Il existe plusieurs types de taxe sur l’énergie. Celles qui sont les plus souvent utilisées sont la taxe d’émission et la taxe sur le charbon (ou des sources d’énergie similaires).[2] La taxe d’émission consiste à prélever une taxe en fonction du dommage causé à l’environnement par le contribuable concerné. Dans le même esprit, la taxe sur le charbon, ou d’autres sources d’énergie comparables, est une taxe proportionnelle à la production du dioxyde de carbone lors de l’utilisation de ces sources d’énergies.

Force est de constater que les biens soumis aux taxes sur l’énergie sont beaucoup plus limités que les biens, ainsi que les services, frappés par la TVA. Cette différence s’explique par le but visé par ces deux « taxes »[3]. La TVA est un impôt perçu sur la plupart des biens et des services consommés en Suisse. Sa raison d’être est de frapper le consommateur afin de générer des recettes. Elle ne vise pas à dissuader les consommateurs d’acheter les biens ou les services concernés, ce qui serait d’ailleurs contraire à son but. Tandis que les taxes sur l’énergie visent à réduire l’utilisation de certaines sources d’énergie d’une manière considérable. Raison pour laquelle, elles sont uniquement perçues sur des sources concernées. L’esprit de ces deux impôts est ainsi complètement différent. Par conséquent, d’un point de vue purement fiscal, il ne convient pas de remplacer la TVA par une taxe sur l’énergie.
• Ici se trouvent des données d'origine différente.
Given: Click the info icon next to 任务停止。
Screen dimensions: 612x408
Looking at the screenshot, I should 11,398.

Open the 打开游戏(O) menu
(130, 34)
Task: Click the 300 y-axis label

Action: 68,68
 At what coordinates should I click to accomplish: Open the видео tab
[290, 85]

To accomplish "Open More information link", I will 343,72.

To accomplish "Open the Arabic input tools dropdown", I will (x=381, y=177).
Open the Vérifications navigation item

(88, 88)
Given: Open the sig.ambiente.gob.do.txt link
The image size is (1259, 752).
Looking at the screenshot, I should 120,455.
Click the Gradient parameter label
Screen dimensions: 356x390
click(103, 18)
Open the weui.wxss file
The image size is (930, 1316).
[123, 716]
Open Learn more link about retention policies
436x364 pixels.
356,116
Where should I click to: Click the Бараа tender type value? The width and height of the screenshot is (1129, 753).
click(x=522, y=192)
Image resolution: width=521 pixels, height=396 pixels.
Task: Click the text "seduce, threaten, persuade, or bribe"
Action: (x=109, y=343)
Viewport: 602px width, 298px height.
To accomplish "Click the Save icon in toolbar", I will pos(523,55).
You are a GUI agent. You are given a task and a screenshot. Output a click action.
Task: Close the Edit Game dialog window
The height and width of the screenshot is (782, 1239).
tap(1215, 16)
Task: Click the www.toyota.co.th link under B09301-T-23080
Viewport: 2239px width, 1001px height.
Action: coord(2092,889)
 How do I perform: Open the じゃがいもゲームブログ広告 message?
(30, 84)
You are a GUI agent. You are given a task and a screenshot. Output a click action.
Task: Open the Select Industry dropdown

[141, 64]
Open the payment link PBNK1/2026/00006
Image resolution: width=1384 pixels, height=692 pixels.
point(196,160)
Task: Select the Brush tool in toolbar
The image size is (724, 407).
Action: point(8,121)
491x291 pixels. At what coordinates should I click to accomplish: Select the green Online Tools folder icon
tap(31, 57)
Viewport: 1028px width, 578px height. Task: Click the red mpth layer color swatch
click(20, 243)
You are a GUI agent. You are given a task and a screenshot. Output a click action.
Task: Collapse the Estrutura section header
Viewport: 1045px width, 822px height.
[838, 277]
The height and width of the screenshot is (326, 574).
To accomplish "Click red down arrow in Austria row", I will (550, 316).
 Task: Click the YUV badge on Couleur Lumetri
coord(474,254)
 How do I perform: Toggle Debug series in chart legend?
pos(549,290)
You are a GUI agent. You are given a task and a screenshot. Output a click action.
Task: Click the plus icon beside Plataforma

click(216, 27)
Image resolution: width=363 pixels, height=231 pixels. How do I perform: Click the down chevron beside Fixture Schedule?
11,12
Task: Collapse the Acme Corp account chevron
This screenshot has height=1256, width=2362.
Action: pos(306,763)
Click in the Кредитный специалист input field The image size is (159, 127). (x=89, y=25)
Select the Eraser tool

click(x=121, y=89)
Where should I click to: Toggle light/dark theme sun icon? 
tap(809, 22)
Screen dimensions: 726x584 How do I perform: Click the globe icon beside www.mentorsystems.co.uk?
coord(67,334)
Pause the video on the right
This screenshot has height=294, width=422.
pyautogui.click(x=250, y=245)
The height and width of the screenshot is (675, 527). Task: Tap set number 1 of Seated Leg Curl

Faut-il « remplacer la taxe sur la valeur ajoutée par une taxe sur l'énergie » ?D’un point de vue économique, il existe un écart considérable entre les recettes générées par ces deux « taxes ». Ceci est essentiellement dû au fait que la TVA trouve un champ d’application beaucoup plus large par rapport aux taxes sur l’énergie. En outre, afin de trouver un compromis entre les différents acteurs, les Etats tendent à opter pour des taux assez bas en matière de taxes sur l’énergie. A souligner que, ce phénomène ne réduit pas seulement les recettes mais aussi l’effet incitatif de ces dernières.

Certes, l’implémentation des taxes sur l’énergie a un impact considérable sur la charge fiscale des contribuables. Contrairement à l’opinion générale, ces taxes n’affectent pas seulement les grandes entreprises mais aussi les ménages, surtout ceux à faible revenu. Afin d’atténuer cet effet indésirable, les Etats peuvent procéder à la réduction d’autres impôts. Par exemple, la Suède a opté pour la réduction des taux des impôts sur le revenu et sur le bénéfice. Il serait également envisageable de réduire le taux de la TVA dans ce cadre.

Les Etats disposent aussi d’autres moyens pour réduire le recours à certaines sources d’énergie. Toujours dans le cadre fiscal, à la place d’une nouvelle taxe, des mesures ciblées peuvent être introduites dans des systèmes d’impôts déjà existants. On pourrait songer à ne pas permettre la déduction des frais de déplacement en cas d’utilisation d’un véhicule privé en matière d’impôt sur le revenu.[4] Une autre méthode, très fréquemment utilisée, consiste à octroyer un certain nombre de certificats d’émission aux agents pollueurs. Par ce biais, l’Etat fixe un quota d’émission de substances toxiques pour chaque agent. Les agents qui émettent moins de substances toxiques de ce qui est permis par leurs certificats, disposent d’une possibilité de vendre leurs certificats non utilisés aux autres agents. Dans la plupart des Etats européens, tels que les Pays-Bas, l’Allemagne et l’Angleterre, cette transaction est soumise…à la TVA !

Alara Efsun Yazicioglu, Consultante pour le magazine Le Monde EconomiqueAlara Efsun Yazicioglu, Consultante pour le magazine Le Monde Economique et Tax and Sports Law Expert


[1] https://www.news.admin.ch/message/index.html?lang=fr&msg-id=55839.

[2] A souligner qu’il existe déjà plusieurs taxes écologiques en Suisse.

[3] La TVA est un impôt et pas une taxe comme son nom l’indique.

[4] Jeffrey Owens, Environment and Taxation: Mutually Reinforcing Policies in Bulletin for International Taxation, Vol. 47, N.12, 1993, p. 709.